The investigation of the transport processes at the interface of liquid and air is important for different chemical and biological applications. Therefore, it is important to understand all transport processes in microfluidic systems which provide great motivations to answer several important scientific questions and help discover new applications. One of the successful microfluidic systems is free-surface microfluidics capable of absorbing airborne molecules in a shallow free-surface microchannel for detection of hazardous gases using Surface Enhanced raman Spectroscopy (SERS). However, full understanding of all transport processes is very complicated in this system. Therefore, we focused on the transport processes such as evaporation, stirring process, and aggregation kinetics in sessile droplets with pinned contact-line. We developed a unified numerical model to find the evaporation rate and internal flows in a sessile droplet with pinned contact-line.

The temperature gradient on the interface causes an internal flow due to Marangoni stress, which provides stirring effect. Simultaneously, as the droplet height decreases, the evaporation-induced flow creates a jet-like flow radially towards the contact-line which is responsible for formation of `coffee-ring stain' after evaporation. In addition, we reported a simple polynomial correlation for dimensionless evaporation time as a function of initial contact angle. Finally, the aggregation kinetics of silver nanoparticles in sessile droplets was investigated in order to determine the conditions for optimal SERS detection. The aggregation reaction ceases when the solvent evaporates forming a stain consisting of a high concentration of aggregates which can be interrogated with spectrometer for analyte detection.
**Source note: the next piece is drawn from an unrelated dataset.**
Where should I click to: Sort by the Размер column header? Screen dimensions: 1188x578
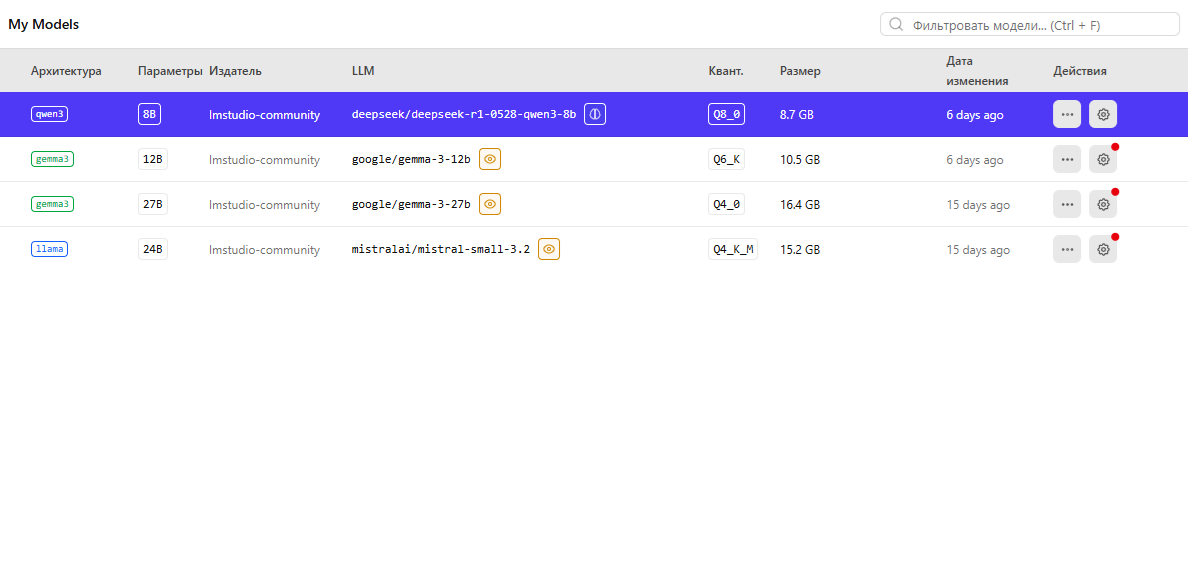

For a well stirred droplet, the optimal condition for SERS detection was found to be at kcNPtevap = 0.3, which is a product of the dimerization rate constant (k), the concentration of nanoparticles (cNP), and the droplet evaporation time (tevap). Near maximal signal is observed which defines a time window during which trace analytes can be measured. The results of the simulations revealed a very good agreement with experimentally acquired SERS spectra using gas-phase 1,4-BDT as a model analyte. Finally, the detection of Nicotine from breath was performed to prove the ability of this platform for the breath diagnostics.